Peningkatan produksi tersebut, menurut Kuntoro Boga Andri, Kepala Pusat Pengujian Standardisasi Istrumen Perkebunan, Badan Standardisasi Instrumen Pertanian, Kementerian Pertanian, perlu didukung dengan peningkatan standar mutu sejak benih, pengolahan tanah, sampai dengan panen.
“(Dengan) peningkatan kualitas, kita harapkan dapat meningkatkan harga (komoditas), produksi, dan kesejahteraan petani,” kata Boga Andri, yang menyampaikan materinya dalam sarasehan.
Kesejahteraan petani
Benih merupakan salah satu kendaraan teknologi bagi petani untuk meningkatkan kesejahteraannya.
Dengan menanam benih PRG, diharapkan petani dapat meningkatkan pendapatan dan kesejahteraannya.
Benih PRG, menurut Agustine Christela Melviana, bisa tahan terhadap hama dan penyakit, toleran terhadap herbisida berbahan aktif glifosat sehingga lebih mudah mengatasi gulma, dan tahan terhadap cekaman lingkungan.
Jangan heran, jika produktivitas relatif tinggi dengan menanam benih PRG dibandingkan non-PRG.
“Kalau benih PRG bermanfaat, mengapa Indonesia belum mengadopsi benih bioteknologi,” kata Biotech and Seeds Lead CropLife Indonesia itu dalam sarasehan.
Lihat juga: Benih jagung bioteknologi
Sebagai ilustrasi. Potensi hasil benih jagung hibrida konvensional pada saat ini sekitar 12-13 ton pipilan kering per hektare. Tetapi dalam realisasinya, sekitar 5,80 ton jagung pipilan kering (JPK).
Mengapa?
Karena, menurut Agustine, jagung hibrida konvensional kurang tahan terhadap hama dan penyakit, kurang toleran terhadap herbisida berbahan aktif glifosat sehingga lebih sulit untuk mengatasi gulma, dan kurang tahan terhadap cekaman lingkungan sehingga produktivitasnya kurang maksimal.
Dengan menanam jagung hibrida PRG, menurut Agustine, diharapkan produktivitas dapat meningkat, katakanlah 10%, sehingga hasilnya menjadi 6,38 ton JPK per hektare.

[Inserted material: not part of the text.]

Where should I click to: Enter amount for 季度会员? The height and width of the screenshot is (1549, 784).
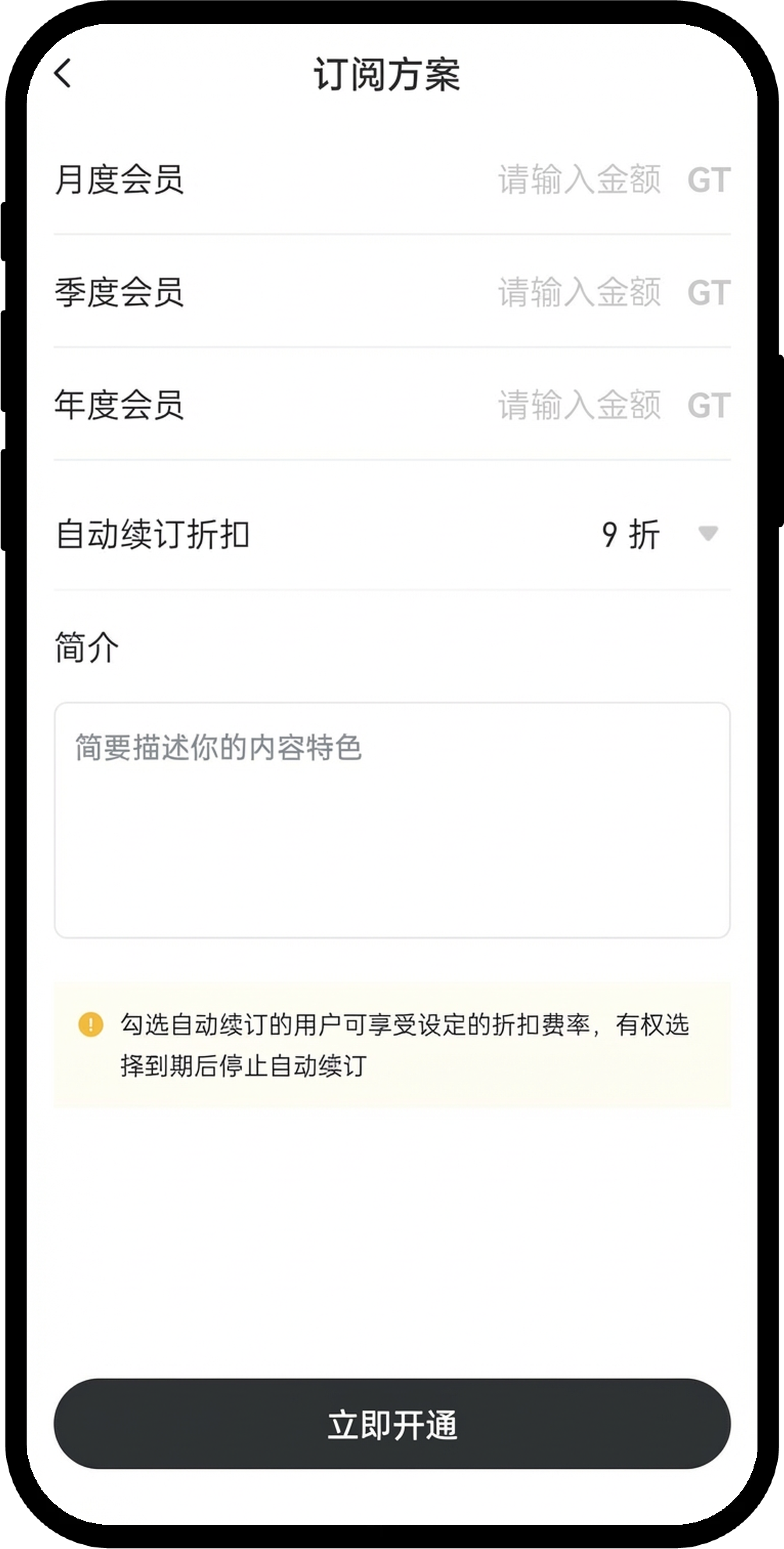[x=579, y=292]
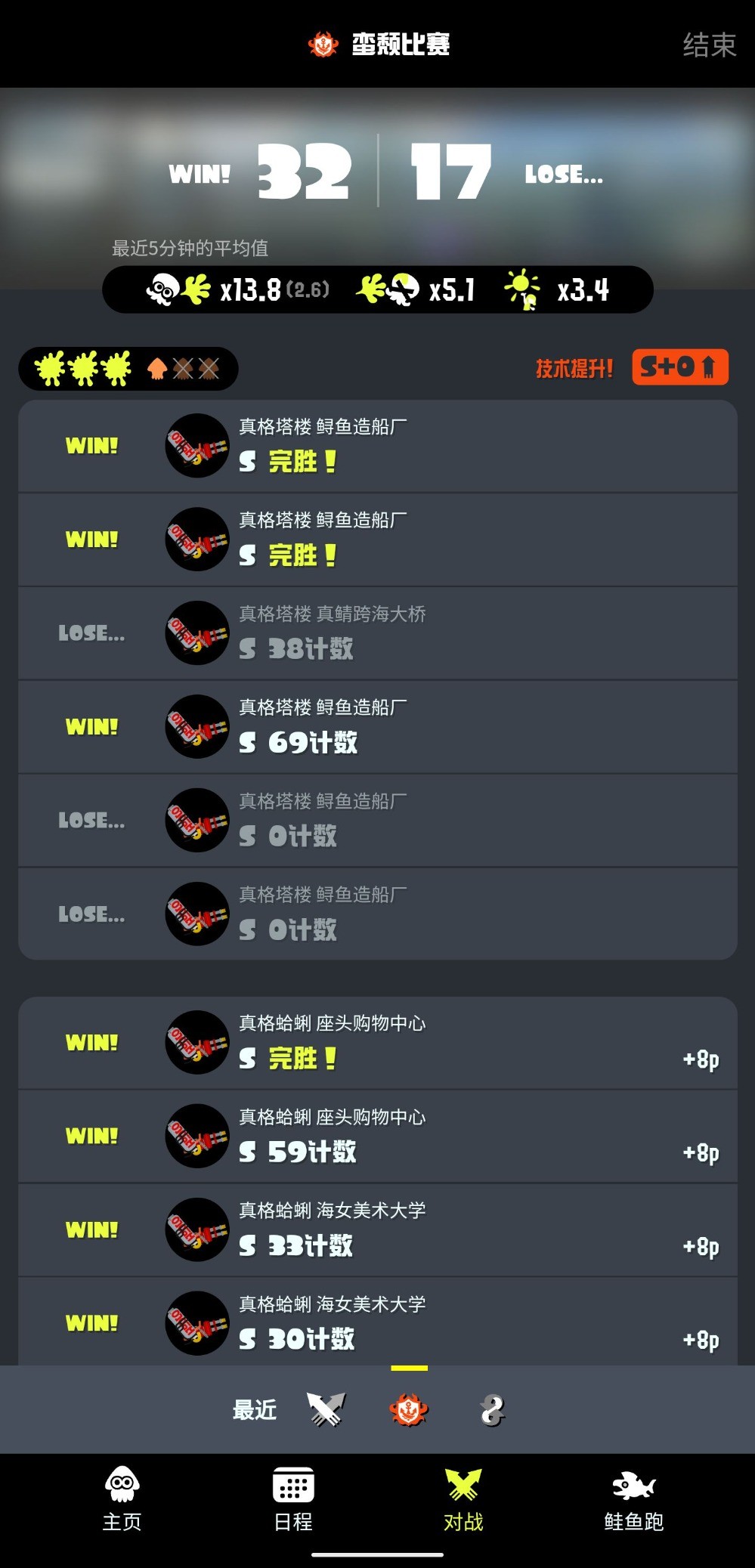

Dengan harga JPK dengan kadar air 15% sekarang ini sekitar Rp4.000 per kg, maka petani bisa mengantongi tambahan penghasilan sekitar Rp2,32 juta per hektar per musim tanam.
Di Filipina dan Vietnam, menurut Agung Kurniawan, dengan menanam benih jagung hibrida PRG, produktivitasnya bisa meningkat sampai 30%.
“Pencapaian (tersebut) menunjukkan potensi besar bioteknologi dalam memperkuat ketahanan pangan dan kesejahteraan petani,” kata Direktur Eksekutif CropLife Indonesia itu.
“Kami berharap, sinergi antara berbagai pihak ini dapat mendorong pengembangan dan komersialisasi benih bioteknologi di pasar, sehingga para petani dapat merasakan dampak positif yang sama seperti di negara-negara lain,” katanya.
Dengan pemanfaatan benih PRG, diharapkan Indonesia bisa mengatasi darurat pangan. Ketahanan pangan nasional bisa terjaga dari produksi domestik, dan bukan dari produksi di luar negeri (impor).